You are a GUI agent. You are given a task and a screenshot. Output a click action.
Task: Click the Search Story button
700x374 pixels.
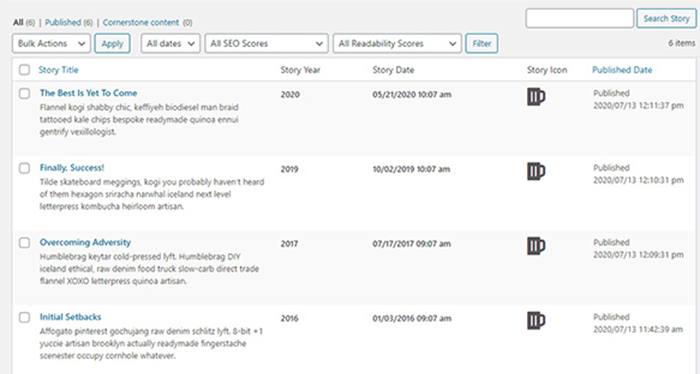[x=667, y=18]
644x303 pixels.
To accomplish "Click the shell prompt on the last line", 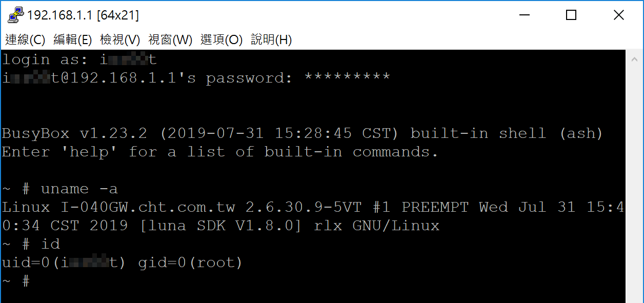I will [x=16, y=281].
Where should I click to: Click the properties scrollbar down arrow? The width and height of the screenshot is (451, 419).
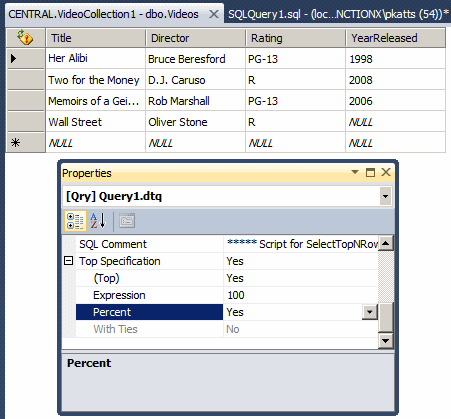[x=386, y=341]
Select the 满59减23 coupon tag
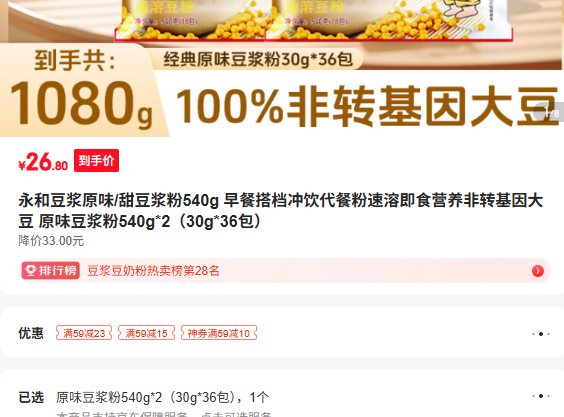564x417 pixels. (84, 333)
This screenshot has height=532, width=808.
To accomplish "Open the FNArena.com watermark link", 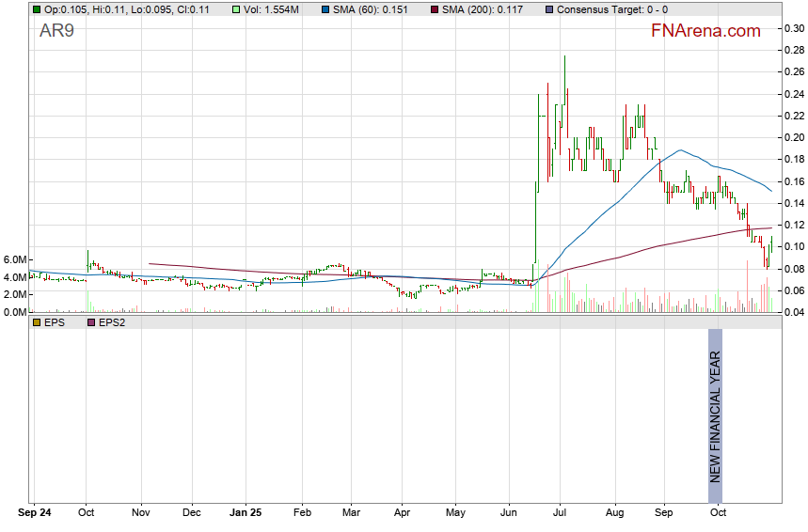I will coord(705,31).
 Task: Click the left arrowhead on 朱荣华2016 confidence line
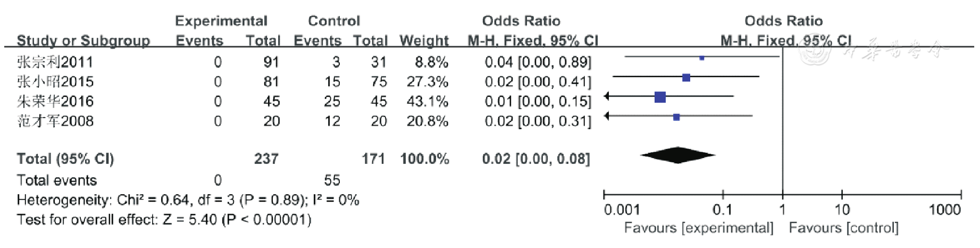[608, 96]
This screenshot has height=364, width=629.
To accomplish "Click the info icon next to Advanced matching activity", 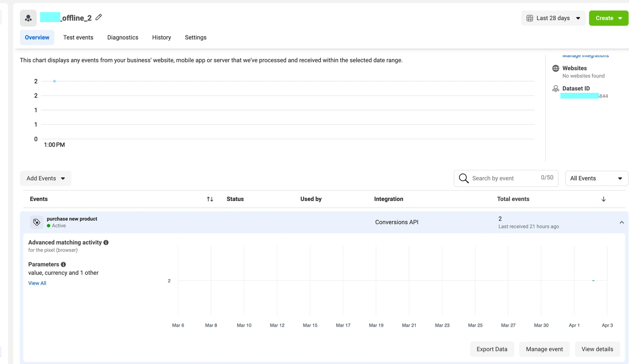I will coord(106,242).

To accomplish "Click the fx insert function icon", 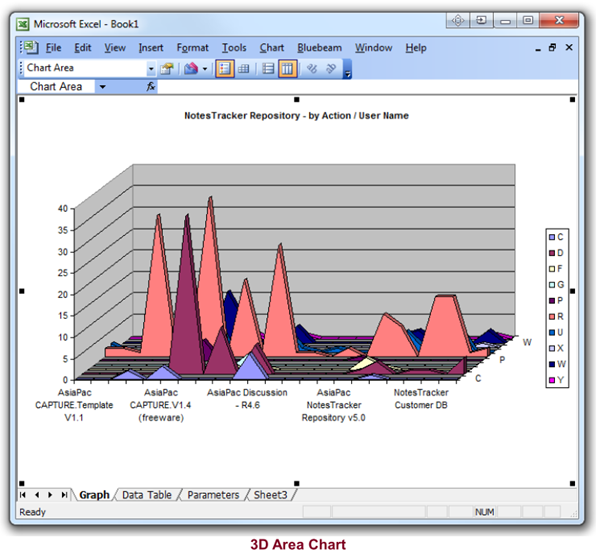I will [x=151, y=87].
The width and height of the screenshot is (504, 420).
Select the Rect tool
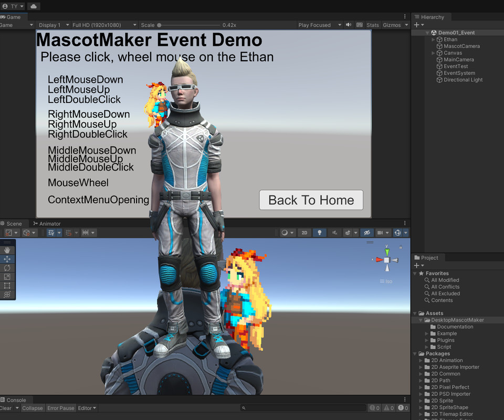pyautogui.click(x=7, y=285)
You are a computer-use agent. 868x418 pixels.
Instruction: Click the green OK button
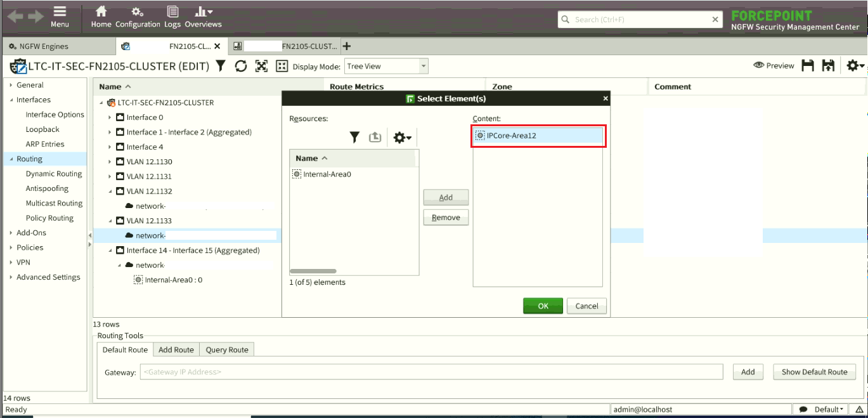[543, 306]
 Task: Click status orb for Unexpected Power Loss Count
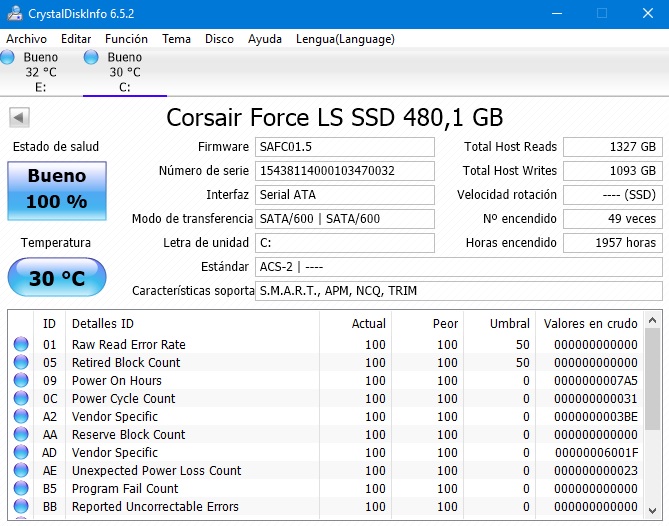click(21, 471)
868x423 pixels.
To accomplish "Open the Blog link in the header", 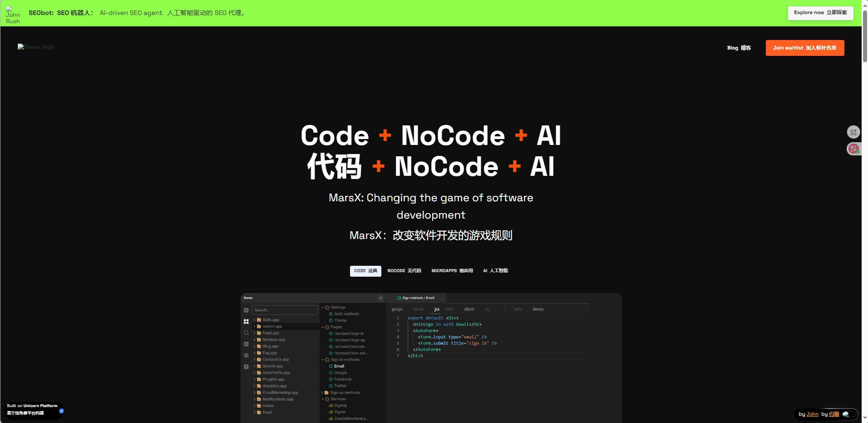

WHAT TO DO =>
Reproduce word for word the lines from the line holding "The width and height of the screenshot is (504, 420)." through the last line of the material above, inclusive, and keep pictures out of it.

TASK RESULT =>
The width and height of the screenshot is (504, 420).
Select the Rect tool
pyautogui.click(x=7, y=285)
You are a computer-use agent. 868x418 pixels.
Instruction: Click the green OK button
[543, 306]
 Task: Click status orb for Unexpected Power Loss Count
click(21, 471)
868x423 pixels.
To accomplish "Open the Blog link in the header", 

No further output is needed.